Required work ▸
Transcribe the full listing below exactly.

Supplied entries ▸
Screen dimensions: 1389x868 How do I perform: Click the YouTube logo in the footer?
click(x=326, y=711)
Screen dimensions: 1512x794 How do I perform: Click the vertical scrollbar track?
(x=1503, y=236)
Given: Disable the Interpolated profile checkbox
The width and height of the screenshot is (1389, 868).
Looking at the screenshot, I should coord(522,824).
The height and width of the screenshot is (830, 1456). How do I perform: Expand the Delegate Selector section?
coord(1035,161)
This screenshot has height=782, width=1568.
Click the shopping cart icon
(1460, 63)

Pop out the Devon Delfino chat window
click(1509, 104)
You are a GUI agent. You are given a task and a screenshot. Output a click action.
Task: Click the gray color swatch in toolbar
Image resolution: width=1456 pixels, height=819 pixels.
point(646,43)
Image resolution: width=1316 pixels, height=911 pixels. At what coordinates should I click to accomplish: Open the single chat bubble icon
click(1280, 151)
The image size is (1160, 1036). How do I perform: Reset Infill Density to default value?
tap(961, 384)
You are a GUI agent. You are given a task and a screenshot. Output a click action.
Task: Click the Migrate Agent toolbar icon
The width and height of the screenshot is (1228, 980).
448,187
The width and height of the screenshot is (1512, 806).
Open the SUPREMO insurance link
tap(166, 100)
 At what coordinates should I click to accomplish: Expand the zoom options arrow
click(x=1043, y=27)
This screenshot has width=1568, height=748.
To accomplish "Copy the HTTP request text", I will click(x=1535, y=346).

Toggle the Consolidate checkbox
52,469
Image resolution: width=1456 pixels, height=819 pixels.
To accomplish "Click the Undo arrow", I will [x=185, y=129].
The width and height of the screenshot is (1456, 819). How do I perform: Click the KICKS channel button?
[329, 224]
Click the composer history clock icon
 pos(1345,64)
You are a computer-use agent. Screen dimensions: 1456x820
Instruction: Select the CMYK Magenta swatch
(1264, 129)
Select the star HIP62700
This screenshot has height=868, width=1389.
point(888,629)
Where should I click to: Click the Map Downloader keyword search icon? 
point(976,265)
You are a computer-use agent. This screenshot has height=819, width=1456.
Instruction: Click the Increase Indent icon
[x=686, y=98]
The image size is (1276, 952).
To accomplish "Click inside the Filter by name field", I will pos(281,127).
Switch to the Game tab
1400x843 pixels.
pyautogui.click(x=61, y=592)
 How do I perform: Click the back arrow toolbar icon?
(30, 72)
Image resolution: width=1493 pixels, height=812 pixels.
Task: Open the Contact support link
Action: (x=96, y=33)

Reply to the task ▸
Screen dimensions: 1389x868 How do I perform: Click the YouTube logo in the footer?
click(x=326, y=711)
Screen dimensions: 1512x794 How do I perform: Click the vertical scrollbar track?
(x=1503, y=236)
Given: Disable the Interpolated profile checkbox
The width and height of the screenshot is (1389, 868).
Looking at the screenshot, I should coord(522,824).
The height and width of the screenshot is (830, 1456). How do I perform: Expand the Delegate Selector section?
coord(1035,161)
This screenshot has height=782, width=1568.
Click the shopping cart icon
(1460, 63)

Pop out the Devon Delfino chat window
click(1509, 104)
You are a GUI agent. You are given a task and a screenshot. Output a click action.
Task: Click the gray color swatch in toolbar
Image resolution: width=1456 pixels, height=819 pixels.
point(646,43)
Image resolution: width=1316 pixels, height=911 pixels. At what coordinates should I click to accomplish: Open the single chat bubble icon
click(1280, 151)
The image size is (1160, 1036). How do I perform: Reset Infill Density to default value?
tap(961, 384)
You are a GUI agent. You are given a task and a screenshot. Output a click action.
Task: Click the Migrate Agent toolbar icon
The width and height of the screenshot is (1228, 980).
448,187
The width and height of the screenshot is (1512, 806).
Open the SUPREMO insurance link
tap(166, 100)
 At what coordinates should I click to accomplish: Expand the zoom options arrow
click(x=1043, y=27)
This screenshot has width=1568, height=748.
To accomplish "Copy the HTTP request text", I will click(x=1535, y=346).

Toggle the Consolidate checkbox
52,469
Image resolution: width=1456 pixels, height=819 pixels.
To accomplish "Click the Undo arrow", I will [x=185, y=129].
The width and height of the screenshot is (1456, 819). How do I perform: Click the KICKS channel button?
[329, 224]
Click the composer history clock icon
 pos(1345,64)
You are a computer-use agent. Screen dimensions: 1456x820
Instruction: Select the CMYK Magenta swatch
(1264, 129)
Select the star HIP62700
This screenshot has height=868, width=1389.
point(888,629)
Where should I click to: Click the Map Downloader keyword search icon? 
point(976,265)
You are a computer-use agent. This screenshot has height=819, width=1456.
Instruction: Click the Increase Indent icon
[x=686, y=98]
The image size is (1276, 952).
To accomplish "Click inside the Filter by name field", I will pos(281,127).
Switch to the Game tab
1400x843 pixels.
pyautogui.click(x=61, y=592)
 How do I perform: Click the back arrow toolbar icon?
(30, 72)
Image resolution: width=1493 pixels, height=812 pixels.
Task: Open the Contact support link
Action: (x=96, y=33)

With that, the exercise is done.